Purpose: Silence of p120-catenin has shown promise in inducing proliferation in human corneal endothelial cells (HCECs), but there is concern regarding gene recombination in potential clinical applications. We aimed to develop ex vivo expansion of HCECs using natural compounds, and we hypothesized that lysophosphatidic acid (LPA) can unlock the mitotic block in contact-inhibited HCECs via enhancing nuclear translocation of yes-associated protein (YAP).

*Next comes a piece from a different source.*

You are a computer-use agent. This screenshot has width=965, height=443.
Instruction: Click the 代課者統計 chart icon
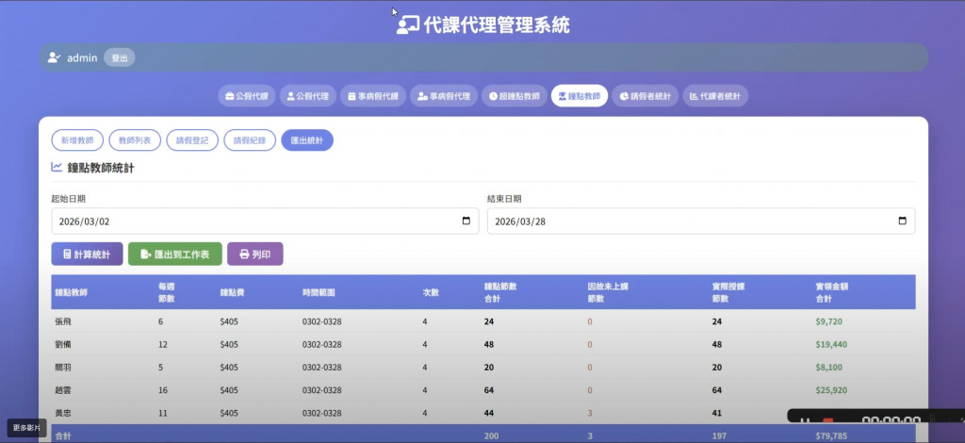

Methods: Collagenase-isolated HCEC aggregates from stripped Descemet’s membrane were cultured to 14 days, and treated by 100 nM control or YAP-1 siRNA. Cells were further treated with 20 μM LPA and 10 μM BrdU . Likewise, post-confluent b4g12 cells (HCEC cell line) cultured to 4 days under the similar condition. Immunofluorescent staining was performed to demonstrate YAP-1, ZO-1, Na/K-ATPase, SMA and BrdU labeling. B4g12 cells was pretreated with LY294002 (PI3K inhibitor, 20 μM), PD98059 (ERK1/2 inhibitor, 20 μM), SB203580 (p38 inhibitor, 20 μM) or Y27632 (ROCK inhibitor, 20 μM) for pathway assay. Western blot analysis was applied to evidence the regulation of proliferation by targeting p27/p21 and cyclin D1.

Results: Firstly, we verified that exogenous YAP could induce cell proliferation in contact-inhibited HCEC monolayers and post-confluent B4G12 cells. In B4G12 cells, enhanced cyclin D1 expression, reduced p27^KIP1/p21^CIP1 levels and the G₁/S transition were detected upon transfection with YAP. Secondly, we confirmed that LPA induced nuclear expression of YAP and promoted cell proliferation. Moreover, PI3K and ROCK, but not ERK or p38, were required for LPA-induced YAP nuclear translocation. Finally, cells treated with LPA or transfected with YAP remained hexagonal in shape, in addition to unchanged expression of ZO-1, Na/K-ATPase, and SMA, suggestive of a preserved phenotype, without endothelial-mesenchymal transition (EnMT).

Conclusions: Our findings indicate an innovative strategy for ex vivo cultivation of HCECs for transplantation and cell therapy.